Organic photoreceptors (OPCs) have the following advantages over other photoreceptors:
(1) good optical properties such that the light absorption wavelength range is wide, and light absorbance is high;
(2) good electric properties such that the optical sensitivity is high, and the charge property is stable;
(3) wide material selectivity such that the constituents thereof can be selected from various materials;
(4) good productivity;
(5) low costs; and
(6) low toxicity.
Therefore, organic photoreceptors have been broadly used for copiers, facsimiles, printers, and multifunctional products having two or more of copying, facsimileing and printing functions.
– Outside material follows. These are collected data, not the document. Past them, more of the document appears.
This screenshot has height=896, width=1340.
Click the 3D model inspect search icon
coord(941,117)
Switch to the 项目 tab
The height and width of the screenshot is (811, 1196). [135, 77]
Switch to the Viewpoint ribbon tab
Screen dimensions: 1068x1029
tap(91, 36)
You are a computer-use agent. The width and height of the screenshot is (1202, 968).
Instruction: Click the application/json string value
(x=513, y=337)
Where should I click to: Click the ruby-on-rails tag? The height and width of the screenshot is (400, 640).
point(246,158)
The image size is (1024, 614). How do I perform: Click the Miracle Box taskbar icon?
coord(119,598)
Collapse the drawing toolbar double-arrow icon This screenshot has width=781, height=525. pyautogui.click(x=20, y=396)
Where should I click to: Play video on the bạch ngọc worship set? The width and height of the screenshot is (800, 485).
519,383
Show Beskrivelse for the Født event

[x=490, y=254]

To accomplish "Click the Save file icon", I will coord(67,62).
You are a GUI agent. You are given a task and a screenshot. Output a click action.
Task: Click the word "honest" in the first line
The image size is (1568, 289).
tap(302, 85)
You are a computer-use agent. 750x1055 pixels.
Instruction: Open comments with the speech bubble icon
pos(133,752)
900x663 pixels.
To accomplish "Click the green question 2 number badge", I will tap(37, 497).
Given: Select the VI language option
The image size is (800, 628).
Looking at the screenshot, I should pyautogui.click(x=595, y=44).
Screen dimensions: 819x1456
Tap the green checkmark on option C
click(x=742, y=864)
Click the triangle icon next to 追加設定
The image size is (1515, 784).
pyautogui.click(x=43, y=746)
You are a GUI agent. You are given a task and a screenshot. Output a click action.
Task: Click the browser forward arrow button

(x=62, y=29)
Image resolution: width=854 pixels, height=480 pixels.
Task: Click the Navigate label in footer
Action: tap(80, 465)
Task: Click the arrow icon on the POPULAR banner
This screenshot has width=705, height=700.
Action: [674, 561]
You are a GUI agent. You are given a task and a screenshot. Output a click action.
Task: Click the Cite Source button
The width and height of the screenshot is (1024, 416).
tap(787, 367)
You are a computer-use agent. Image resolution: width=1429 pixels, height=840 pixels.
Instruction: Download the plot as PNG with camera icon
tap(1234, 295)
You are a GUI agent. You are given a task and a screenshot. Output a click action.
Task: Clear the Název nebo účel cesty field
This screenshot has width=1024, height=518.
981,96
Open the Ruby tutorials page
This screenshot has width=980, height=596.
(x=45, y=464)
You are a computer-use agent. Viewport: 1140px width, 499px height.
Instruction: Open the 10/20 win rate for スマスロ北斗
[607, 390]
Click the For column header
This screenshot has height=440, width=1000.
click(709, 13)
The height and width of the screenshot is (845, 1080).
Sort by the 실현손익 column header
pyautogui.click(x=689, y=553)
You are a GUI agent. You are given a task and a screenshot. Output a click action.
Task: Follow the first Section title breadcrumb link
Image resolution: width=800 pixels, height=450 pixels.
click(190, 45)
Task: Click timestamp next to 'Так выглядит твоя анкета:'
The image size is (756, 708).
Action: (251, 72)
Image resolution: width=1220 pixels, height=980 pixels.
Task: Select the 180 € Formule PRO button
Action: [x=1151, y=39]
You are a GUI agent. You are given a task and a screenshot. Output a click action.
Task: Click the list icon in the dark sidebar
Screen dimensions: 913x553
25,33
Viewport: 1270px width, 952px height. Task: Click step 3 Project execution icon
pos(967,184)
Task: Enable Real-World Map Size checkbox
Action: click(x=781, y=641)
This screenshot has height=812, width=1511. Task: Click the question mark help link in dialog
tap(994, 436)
Recently, a need exists for miniaturized image forming apparatus, and the size of image forming apparatus becomes smaller and smaller. Therefore, the diameter of the photoreceptors used for such image forming apparatus also becomes smaller and smaller. In addition, since a need exists for high speed and maintenance-free image forming apparatus, photoreceptors having good durability are desired. Specifically, a need exists for a photoreceptor, which has a good combination of abrasion resistance, scratch resistance and electric property and which can produce high quality images over a long period of time. It is known that a protective layer including a filler or a protective layer crosslinked by light or heat is used as an outermost layer of a photoreceptor to enhance the abrasion resistance and scratch resistance of the photoreceptor. In addition, the material used for a substrate of a photoreceptor preferably has good mechanical strength to prevent occurrence of a problem (scratch/indentation problem) in that scratch or indentation is formed on the substrate in a photoreceptor production process or a maintenance operation of the photoreceptor due to handling errors. At the present time, aluminum alloys have been broadly used for substrates of photoreceptors because of having light weight and high electroconductivity while having a good combination of mechanical strength and processability.
However, substrates made of such an aluminum alloy tend to easily cause the above-mentioned scratch/indentation problem and form dent. In addition, substrates preferably have good dimension stability to stably produce high quality images. Therefore, precision machining (such as precision cutting of surface of such substrates) is preferably performed on the substrates. In this case, the production costs of the substrates increase. In addition, manufacturing such aluminum alloys takes a huge amount of energy, and therefore the amount of emitted CO2 is very large. Recently, from the environmental viewpoint, reduction of CO2 emission is desired. Therefore, it is preferable to produce a substrate while reducing CO2 emission. In attempting to solve the problems of such aluminum alloys, electroconductive resin substrates have been proposed. Such resin substrates have a light weight, and in addition by including a filler therein, a good mechanical strength can be imparted thereto, thereby making it possible to produce a substrate for photoreceptors, which has good resistance to scratch, indentation and dent. In addition, since manufacturing such resin substrates dramatically reduces CO2 emission, the resin substrates are environmentally friendly.
Until now, various types of resin substrates have been disclosed, and examples thereof are as follows.
(1) Resin substrates prepared by molding an electroconductive resin including a thermoplastic resin such as polyamides and polyesters, and an electroconductive agent such as carbon black dispersed in the thermoplastic resin;
(2) A resin substrate prepared by molding an electroconductive resin including a thermosetting resin such as phenolic resins, and an electroconductive agent such as carbon black dispersed in the thermosetting resin.
(3) A resin substrate for which a crosslinkable phenolic resin is used as a main component and in which a carbon black is dispersed, wherein the substrate has an outermost layer having a resistance of not higher than 5×105Ω, and wherein the purpose is to improve surface smoothness, electric properties, adhesion to photosensitive layers, and resistance to solvents and scratch.(4) A resin substrate for which a resol-type phenolic resin is used as a main component, wherein the purpose is to provide a substrate having a light weight, and a good combination of electroconductivity, nonmagnetism, heat resistance and dimension stability.(5) A resin substrate for which a polyamide resin prepared from metaxylylene diamine and adipic acid is used, wherein the purpose is to provide a substrate having a good combination of heat resistance, chemical resistance and mechanical strength.(6) A resin substrate for which a polyester resin is used, wherein the purpose is to provide a substrate having good dimension stability even under high temperature and high humidity conditions.(7) A resin substrate for which a mixture of a polyester resin and a polycarbonate resin is used, wherein the purpose is to provide a substrate having a good combination of chemical resistance, moldability, dimension stability, and adhesion to photosensitive layers.